Electric vehicles are widely hailed as a key way to mitigate climate change through reduced emissions of gases such as CO2. Of course, they have another benefit too, which is reduced emissions of nitrogen dioxide and also particulates, resulting in cleaner air – especially in cities and other urban areas.
With electric vehicle (EV) adoption on the rise, a team of researchers from the University of Southern California’s Keck School of Medicine have been able to document the actual impact of increased EV adoption, in the first study to use real-world data to link electric cars, air pollution and health.
The researchers analysed a “natural experiment” occurring in California as residents in the state rapidly transitioned to zero-emission vehicles (ZEV), utilising publicly available datasets. The results were published in the journal Science of the Total Environment.
Comparing data on total ZEV registration, air pollution levels and asthma-related emergency room visits across the state between 2013 to 2019, the researchers found that as ZEV adoption increased within a given zip code, local air pollution levels and emergency room visits dropped.
“When we think about the actions related to climate change, often it’s on a global level,” said Erika Garcia, PhD, MPH, an assistant professor of population and public health sciences at the Keck School of Medicine and the study’s lead author.

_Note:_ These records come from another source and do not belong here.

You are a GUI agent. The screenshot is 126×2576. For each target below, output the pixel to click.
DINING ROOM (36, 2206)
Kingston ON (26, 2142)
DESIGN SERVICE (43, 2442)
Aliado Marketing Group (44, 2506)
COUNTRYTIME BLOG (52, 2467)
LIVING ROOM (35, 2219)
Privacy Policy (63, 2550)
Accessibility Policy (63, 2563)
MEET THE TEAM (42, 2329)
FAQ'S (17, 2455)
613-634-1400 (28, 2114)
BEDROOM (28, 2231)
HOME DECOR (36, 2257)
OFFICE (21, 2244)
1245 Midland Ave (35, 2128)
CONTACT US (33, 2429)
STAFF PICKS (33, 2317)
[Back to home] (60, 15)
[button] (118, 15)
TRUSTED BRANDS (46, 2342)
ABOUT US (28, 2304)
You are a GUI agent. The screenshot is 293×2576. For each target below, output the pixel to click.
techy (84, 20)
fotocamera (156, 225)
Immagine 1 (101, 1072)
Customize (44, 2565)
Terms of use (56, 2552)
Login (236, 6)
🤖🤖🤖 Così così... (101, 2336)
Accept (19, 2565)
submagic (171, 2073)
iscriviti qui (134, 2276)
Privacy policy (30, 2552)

“But the idea that changes being made at the local level can improve the health of your own community could be a powerful message to the public and to policy makers.”
To study the effects of electric vehicle adoption, the research team analysed and compared four different datasets.

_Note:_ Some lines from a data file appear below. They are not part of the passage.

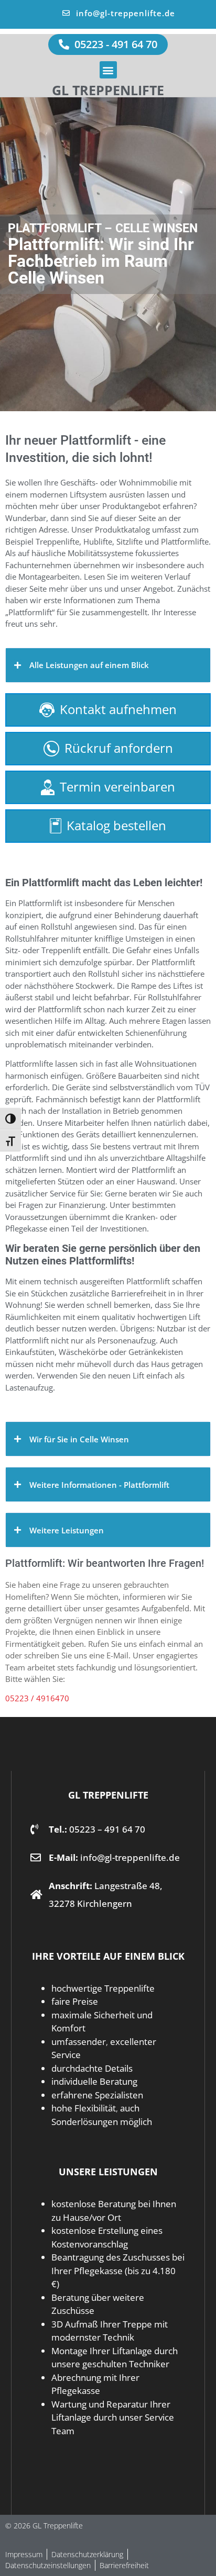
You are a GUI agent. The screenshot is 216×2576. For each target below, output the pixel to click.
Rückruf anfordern (118, 747)
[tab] (108, 665)
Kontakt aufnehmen (118, 709)
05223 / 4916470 (37, 1698)
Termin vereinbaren (117, 786)
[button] (108, 69)
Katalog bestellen (116, 825)
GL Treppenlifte (108, 90)
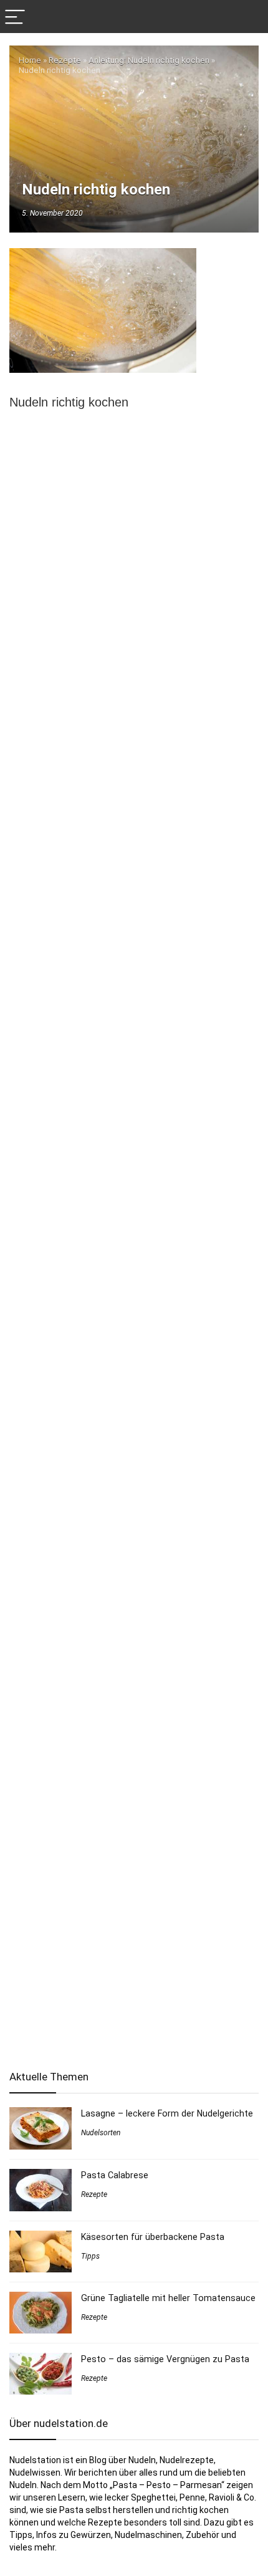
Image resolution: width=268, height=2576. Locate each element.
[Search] (249, 16)
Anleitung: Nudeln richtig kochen (149, 60)
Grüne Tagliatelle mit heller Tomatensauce (168, 2298)
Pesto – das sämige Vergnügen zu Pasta (165, 2359)
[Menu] (15, 16)
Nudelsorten (100, 2132)
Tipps (90, 2256)
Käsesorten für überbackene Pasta (152, 2237)
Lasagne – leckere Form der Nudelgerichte (167, 2113)
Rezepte (65, 60)
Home (30, 60)
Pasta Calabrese (114, 2175)
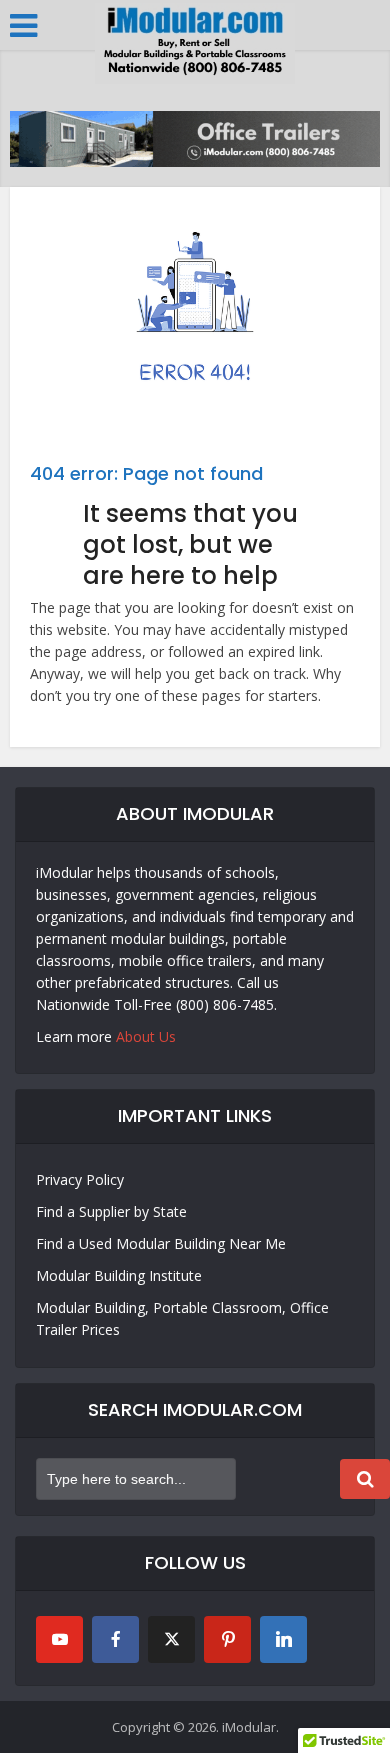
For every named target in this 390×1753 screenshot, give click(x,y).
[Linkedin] (283, 1639)
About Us (146, 1036)
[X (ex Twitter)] (171, 1639)
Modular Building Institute (119, 1275)
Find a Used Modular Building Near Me (161, 1243)
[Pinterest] (227, 1639)
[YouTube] (59, 1639)
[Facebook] (115, 1639)
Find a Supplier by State (111, 1211)
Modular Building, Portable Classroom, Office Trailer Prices (182, 1318)
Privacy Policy (80, 1179)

First, they obtained data on battery-electric and plug-in hybrid electric vehicles as well as hydrogen fuel cell cars from the California Department of Motor Vehicles, and tabulated the total number registered in each zip code for every year between 2013 and 2019.

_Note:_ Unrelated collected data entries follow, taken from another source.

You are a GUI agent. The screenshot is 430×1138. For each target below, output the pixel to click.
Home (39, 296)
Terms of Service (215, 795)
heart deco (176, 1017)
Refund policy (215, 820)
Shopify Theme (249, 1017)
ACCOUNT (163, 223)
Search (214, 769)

They also obtained data from U.S. Environmental Protection Agency air monitoring sites on levels of nitrogen dioxide (NO2), an air pollutant related to traffic, and zip code level asthma-related visits to the emergency room.
Asthma is one of the health concerns long linked with air pollutants such as NO2, which can also cause and exacerbate other respiratory diseases, as well as problems with the heart, brain and other organ systems.
The study is the first to use real-world data to link electric cars, air pollution and health.
Finally, the researchers calculated the percentage of adults in each zip code who held bachelor’s degrees. Educational attainment levels are frequently used as an indicator of a neighborhood’s socioeconomic status.
At the zip code level, for every additional 20 ZEVs per 1,000 people, there was a 3.2% drop in the rate of asthma-related emergency visits and a small suggestive reduction in NO2 levels. On average across zip codes in the state, ZEVs increased from 1.4 to 14.6 per 1,000 people between 2013 and 2019.
While climate change is a massive health threat, mitigating it offers a massive public health opportunity, according to Sandrah Eckel, PhD, an associate professor of population and public health sciences at the Keck School of Medicine and the study’s senior author.
“The impacts of climate change on health can be challenging to talk about because they can feel very scary,” said Eckel.
“We’re excited about shifting the conversation towards climate change mitigation and adaptation, and these results suggest that transitioning to ZEVs is a key piece of that.”
As one of the first studies to quantify the real-world environmental and health benefits of ZEVs, the research can help demonstrate the power of this mitigation measure, including possibly reduced health care utilization and expenditures.
Moving forward, transitioning to ZEVs is of course just one part of the solution. Shifting to public transport and active transport, including walking and biking, are other key ways to boost environmental and public health.